ロールは、押すというほどの力を加えられないでも、自分で軽く動いて行く。
このカーブさえ曲れば、もうお終いだという心の緩みと、労力の費されない気安さとで、下らないお喋りに有頂天になっている者達の胸は、ただ義務的に柄に触れているというに過ぎなかった。

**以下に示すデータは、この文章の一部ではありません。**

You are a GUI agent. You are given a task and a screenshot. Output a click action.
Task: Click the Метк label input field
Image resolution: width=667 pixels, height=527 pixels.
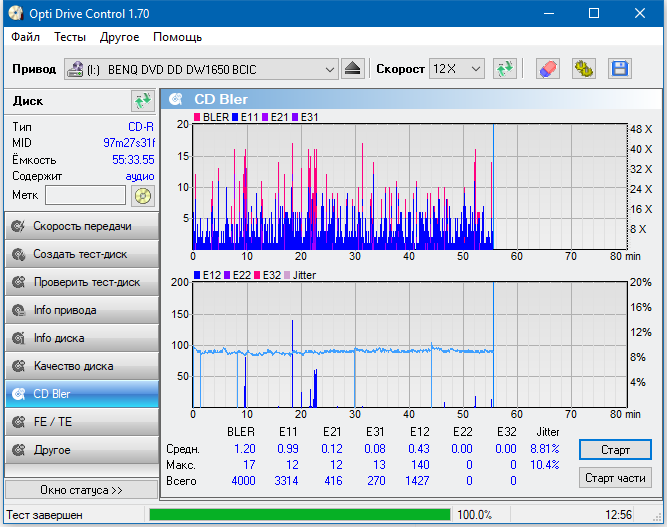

まるで生物《いきもの》のようによく転るロールについて、人々が今、カーブを廻りきろうとしたときである。
突然怯えきった絶叫が、仲間の中から起った。
「アッ! 人! 人!![#「!!」は横1文字、1−8−75]」
ハッとたじろぐ瞬間、抑えてもないロールの柄は彼等の胸から離れた。
コロコロコロ……
一層惰力のついたロールは、
「石! 早く石、石早く突支《つつけ》え!」
と云う叫びがまだ唇を離れないうちに、今の今まで見えていた人の寝姿を押し隠して、陰気に重々しく二三度ゴロッ、ゴロッと揺り返した。
そして、もうそれっきり動く様子は見えなかった。
六
恐ろしい冬が過ぎた。
ほどよい雨と照りが地の底から生気を盛返させて、どこからどこまで美しく蘇返った。